▶ Source information:
BEGIN
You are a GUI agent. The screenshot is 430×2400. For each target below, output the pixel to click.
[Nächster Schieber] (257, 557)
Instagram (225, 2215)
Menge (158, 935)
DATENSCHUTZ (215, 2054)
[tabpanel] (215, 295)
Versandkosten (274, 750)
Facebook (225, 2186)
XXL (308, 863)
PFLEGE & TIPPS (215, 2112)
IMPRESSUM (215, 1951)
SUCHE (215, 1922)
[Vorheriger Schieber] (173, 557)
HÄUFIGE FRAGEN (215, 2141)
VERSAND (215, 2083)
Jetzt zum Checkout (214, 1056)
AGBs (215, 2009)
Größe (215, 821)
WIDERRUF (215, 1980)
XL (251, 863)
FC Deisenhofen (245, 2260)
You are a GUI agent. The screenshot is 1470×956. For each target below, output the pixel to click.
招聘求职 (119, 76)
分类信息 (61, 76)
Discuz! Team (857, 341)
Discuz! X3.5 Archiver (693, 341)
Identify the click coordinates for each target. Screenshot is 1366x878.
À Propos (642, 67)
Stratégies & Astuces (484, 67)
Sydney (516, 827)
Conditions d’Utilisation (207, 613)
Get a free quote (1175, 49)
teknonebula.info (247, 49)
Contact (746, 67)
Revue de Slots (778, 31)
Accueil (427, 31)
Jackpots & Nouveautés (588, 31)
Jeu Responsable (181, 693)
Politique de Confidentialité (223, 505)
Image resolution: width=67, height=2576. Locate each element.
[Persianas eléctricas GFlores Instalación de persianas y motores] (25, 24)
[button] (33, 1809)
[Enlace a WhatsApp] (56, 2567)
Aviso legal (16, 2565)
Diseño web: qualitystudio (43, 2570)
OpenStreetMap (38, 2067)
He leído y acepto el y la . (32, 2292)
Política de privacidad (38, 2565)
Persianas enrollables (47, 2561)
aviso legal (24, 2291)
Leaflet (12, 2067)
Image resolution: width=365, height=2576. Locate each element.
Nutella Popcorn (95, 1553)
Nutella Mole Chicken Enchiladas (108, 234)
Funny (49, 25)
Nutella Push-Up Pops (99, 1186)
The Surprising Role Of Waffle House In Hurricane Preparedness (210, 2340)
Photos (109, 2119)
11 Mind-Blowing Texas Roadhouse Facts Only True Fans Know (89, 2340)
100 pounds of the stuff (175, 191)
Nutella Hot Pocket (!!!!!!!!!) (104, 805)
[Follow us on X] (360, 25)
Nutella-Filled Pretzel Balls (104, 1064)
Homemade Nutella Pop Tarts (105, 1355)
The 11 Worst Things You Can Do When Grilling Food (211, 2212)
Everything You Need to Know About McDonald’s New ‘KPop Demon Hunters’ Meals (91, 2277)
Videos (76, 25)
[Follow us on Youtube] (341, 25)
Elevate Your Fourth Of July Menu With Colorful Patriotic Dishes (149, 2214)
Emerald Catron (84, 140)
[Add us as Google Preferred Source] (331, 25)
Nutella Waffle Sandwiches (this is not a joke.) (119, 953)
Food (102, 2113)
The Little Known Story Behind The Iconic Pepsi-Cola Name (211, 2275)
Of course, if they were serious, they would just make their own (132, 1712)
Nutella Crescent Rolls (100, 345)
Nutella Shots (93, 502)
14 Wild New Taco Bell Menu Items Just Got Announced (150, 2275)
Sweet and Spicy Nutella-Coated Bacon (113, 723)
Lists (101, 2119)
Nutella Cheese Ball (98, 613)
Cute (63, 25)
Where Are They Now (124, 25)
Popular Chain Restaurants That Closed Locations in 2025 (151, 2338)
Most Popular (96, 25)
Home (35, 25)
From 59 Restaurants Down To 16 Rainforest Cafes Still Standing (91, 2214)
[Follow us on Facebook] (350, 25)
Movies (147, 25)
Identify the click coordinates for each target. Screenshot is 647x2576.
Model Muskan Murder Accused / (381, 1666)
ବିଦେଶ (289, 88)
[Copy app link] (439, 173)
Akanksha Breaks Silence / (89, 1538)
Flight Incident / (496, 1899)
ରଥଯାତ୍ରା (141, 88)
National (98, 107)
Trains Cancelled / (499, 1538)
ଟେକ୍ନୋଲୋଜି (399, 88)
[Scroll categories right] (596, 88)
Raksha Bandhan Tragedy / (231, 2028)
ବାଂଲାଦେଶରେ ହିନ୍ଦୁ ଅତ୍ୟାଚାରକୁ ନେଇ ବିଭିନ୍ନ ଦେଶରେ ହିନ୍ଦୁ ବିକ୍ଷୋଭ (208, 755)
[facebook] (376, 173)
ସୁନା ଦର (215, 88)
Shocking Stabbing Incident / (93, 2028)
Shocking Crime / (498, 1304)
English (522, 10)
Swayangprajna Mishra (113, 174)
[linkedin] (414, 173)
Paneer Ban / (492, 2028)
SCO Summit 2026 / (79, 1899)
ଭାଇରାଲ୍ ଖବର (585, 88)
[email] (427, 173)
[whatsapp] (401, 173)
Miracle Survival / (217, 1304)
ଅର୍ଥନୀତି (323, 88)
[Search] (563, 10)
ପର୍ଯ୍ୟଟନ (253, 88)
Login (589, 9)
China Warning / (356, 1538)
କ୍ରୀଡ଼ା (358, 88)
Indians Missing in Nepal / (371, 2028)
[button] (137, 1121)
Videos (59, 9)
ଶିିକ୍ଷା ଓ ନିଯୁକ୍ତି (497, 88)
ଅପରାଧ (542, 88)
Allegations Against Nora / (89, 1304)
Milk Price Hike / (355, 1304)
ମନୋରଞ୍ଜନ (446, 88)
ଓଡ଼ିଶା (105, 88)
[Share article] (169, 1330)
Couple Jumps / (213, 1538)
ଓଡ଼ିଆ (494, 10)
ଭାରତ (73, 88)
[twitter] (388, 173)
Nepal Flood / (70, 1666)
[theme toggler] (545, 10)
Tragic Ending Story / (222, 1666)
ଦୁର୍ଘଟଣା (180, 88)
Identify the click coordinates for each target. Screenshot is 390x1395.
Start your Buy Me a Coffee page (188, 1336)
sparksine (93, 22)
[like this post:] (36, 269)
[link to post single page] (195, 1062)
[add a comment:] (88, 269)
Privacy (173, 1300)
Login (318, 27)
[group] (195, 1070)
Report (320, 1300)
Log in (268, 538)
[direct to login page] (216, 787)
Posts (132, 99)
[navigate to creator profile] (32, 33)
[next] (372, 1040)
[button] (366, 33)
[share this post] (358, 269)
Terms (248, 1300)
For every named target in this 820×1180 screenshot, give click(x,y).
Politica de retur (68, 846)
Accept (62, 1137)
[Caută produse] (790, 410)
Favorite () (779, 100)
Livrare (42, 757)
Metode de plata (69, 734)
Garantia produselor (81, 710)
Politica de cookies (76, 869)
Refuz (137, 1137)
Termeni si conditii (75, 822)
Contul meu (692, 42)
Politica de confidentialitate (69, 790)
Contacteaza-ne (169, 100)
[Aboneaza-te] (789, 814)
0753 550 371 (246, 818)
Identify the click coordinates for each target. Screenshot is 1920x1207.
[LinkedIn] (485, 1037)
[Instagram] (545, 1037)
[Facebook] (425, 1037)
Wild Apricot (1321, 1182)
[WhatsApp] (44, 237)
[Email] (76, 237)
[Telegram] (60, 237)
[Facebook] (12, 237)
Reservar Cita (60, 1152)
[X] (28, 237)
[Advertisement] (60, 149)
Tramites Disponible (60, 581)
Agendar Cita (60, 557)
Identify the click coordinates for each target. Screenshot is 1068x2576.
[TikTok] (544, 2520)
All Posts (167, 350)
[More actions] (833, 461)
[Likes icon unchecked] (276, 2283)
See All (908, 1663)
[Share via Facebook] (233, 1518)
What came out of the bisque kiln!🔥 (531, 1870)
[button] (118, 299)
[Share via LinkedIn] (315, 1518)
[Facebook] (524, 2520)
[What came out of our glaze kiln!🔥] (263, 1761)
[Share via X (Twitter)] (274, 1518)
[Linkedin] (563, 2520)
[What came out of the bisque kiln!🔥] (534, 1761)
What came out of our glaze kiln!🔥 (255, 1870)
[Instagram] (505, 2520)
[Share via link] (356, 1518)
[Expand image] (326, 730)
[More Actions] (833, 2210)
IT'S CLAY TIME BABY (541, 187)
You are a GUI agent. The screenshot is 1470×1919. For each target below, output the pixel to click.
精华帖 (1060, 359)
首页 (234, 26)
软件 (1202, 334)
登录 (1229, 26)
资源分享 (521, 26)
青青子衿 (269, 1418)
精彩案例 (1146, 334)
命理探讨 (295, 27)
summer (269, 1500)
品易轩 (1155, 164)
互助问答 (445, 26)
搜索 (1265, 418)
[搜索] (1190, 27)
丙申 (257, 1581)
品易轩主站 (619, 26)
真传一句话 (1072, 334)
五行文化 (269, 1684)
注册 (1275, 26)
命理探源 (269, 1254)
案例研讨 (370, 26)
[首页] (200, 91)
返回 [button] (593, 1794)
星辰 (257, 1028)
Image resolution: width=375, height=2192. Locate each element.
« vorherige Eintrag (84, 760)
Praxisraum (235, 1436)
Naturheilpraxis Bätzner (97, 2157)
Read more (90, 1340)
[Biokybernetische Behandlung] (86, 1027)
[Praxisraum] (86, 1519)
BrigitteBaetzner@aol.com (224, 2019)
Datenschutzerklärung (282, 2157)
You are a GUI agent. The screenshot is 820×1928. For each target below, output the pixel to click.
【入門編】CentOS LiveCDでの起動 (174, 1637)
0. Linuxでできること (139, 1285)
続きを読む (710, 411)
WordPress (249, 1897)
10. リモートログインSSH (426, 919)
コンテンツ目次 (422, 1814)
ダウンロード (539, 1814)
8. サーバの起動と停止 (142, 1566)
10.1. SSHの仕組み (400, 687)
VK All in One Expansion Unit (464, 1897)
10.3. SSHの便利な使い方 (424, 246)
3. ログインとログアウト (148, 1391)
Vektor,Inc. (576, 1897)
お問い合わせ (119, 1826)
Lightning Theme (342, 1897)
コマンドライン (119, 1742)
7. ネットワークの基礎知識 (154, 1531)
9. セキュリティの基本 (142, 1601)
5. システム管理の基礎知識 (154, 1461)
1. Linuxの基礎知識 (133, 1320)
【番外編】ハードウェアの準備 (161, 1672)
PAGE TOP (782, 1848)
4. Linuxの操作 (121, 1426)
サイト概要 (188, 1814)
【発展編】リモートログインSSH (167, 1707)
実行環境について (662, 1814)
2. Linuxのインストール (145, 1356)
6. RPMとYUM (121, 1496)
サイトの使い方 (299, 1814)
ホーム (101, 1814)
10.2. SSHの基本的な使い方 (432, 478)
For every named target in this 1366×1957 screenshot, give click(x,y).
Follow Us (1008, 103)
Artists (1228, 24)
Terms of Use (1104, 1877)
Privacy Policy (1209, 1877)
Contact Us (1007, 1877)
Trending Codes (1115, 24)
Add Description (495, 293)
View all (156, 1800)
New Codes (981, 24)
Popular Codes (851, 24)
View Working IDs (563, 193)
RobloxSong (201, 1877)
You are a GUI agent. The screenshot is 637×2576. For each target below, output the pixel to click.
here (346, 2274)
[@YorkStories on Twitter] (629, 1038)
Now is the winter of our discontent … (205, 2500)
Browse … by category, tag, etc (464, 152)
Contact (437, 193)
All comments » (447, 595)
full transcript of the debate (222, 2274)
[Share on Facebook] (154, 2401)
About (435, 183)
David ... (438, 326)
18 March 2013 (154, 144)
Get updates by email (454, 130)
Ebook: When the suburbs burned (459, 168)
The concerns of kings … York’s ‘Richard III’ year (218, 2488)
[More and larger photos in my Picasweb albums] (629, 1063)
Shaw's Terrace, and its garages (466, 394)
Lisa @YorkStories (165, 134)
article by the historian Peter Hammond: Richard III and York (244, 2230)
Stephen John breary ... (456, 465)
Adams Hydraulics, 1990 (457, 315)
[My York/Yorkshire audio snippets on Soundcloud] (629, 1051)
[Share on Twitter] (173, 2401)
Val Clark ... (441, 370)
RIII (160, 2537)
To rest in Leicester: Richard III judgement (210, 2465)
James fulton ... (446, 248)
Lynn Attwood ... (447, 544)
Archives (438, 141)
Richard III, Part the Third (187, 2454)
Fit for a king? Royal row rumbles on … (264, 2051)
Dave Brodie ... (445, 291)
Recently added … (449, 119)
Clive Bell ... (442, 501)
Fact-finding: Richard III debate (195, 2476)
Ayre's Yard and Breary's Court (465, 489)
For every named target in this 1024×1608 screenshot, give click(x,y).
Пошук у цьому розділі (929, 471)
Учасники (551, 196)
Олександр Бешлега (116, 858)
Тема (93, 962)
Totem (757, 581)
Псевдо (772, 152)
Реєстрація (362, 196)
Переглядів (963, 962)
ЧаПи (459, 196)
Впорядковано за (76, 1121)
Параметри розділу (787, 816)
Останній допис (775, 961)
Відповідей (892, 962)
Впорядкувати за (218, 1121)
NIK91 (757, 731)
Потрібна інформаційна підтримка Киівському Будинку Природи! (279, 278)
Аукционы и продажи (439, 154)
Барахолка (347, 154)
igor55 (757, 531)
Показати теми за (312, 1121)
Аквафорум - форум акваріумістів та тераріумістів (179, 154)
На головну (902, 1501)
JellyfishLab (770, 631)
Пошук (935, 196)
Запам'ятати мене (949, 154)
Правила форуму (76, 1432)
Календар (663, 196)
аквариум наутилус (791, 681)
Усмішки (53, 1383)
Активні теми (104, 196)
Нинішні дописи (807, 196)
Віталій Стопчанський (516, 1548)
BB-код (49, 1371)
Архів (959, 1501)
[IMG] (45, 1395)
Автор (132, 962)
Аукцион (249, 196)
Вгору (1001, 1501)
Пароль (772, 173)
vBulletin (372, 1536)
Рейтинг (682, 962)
END
▶ Task to carry out:
All that is wanted is an exact copy of the lines above from the one with "Metode de plata (69, 734)" through the one with "[What came out of the", with both ends included.

▶ The completed task:
Metode de plata (69, 734)
Garantia produselor (81, 710)
Politica de cookies (76, 869)
Refuz (137, 1137)
Termeni si conditii (75, 822)
Contul meu (692, 42)
Politica de confidentialitate (69, 790)
Contacteaza-ne (169, 100)
[Aboneaza-te] (789, 814)
0753 550 371 (246, 818)
Identify the click coordinates for each target. Screenshot is 1920x1207.
[LinkedIn] (485, 1037)
[Instagram] (545, 1037)
[Facebook] (425, 1037)
Wild Apricot (1321, 1182)
[WhatsApp] (44, 237)
[Email] (76, 237)
[Telegram] (60, 237)
[Facebook] (12, 237)
Reservar Cita (60, 1152)
[X] (28, 237)
[Advertisement] (60, 149)
Tramites Disponible (60, 581)
Agendar Cita (60, 557)
Identify the click coordinates for each target. Screenshot is 1068x2576.
[TikTok] (544, 2520)
All Posts (167, 350)
[More actions] (833, 461)
[Likes icon unchecked] (276, 2283)
See All (908, 1663)
[Share via Facebook] (233, 1518)
What came out of the bisque kiln!🔥 (531, 1870)
[button] (118, 299)
[Share via LinkedIn] (315, 1518)
[Facebook] (524, 2520)
[What came out of our glaze kiln!🔥] (263, 1761)
[Share via X (Twitter)] (274, 1518)
[Linkedin] (563, 2520)
[What came out of the bisque kiln!🔥] (534, 1761)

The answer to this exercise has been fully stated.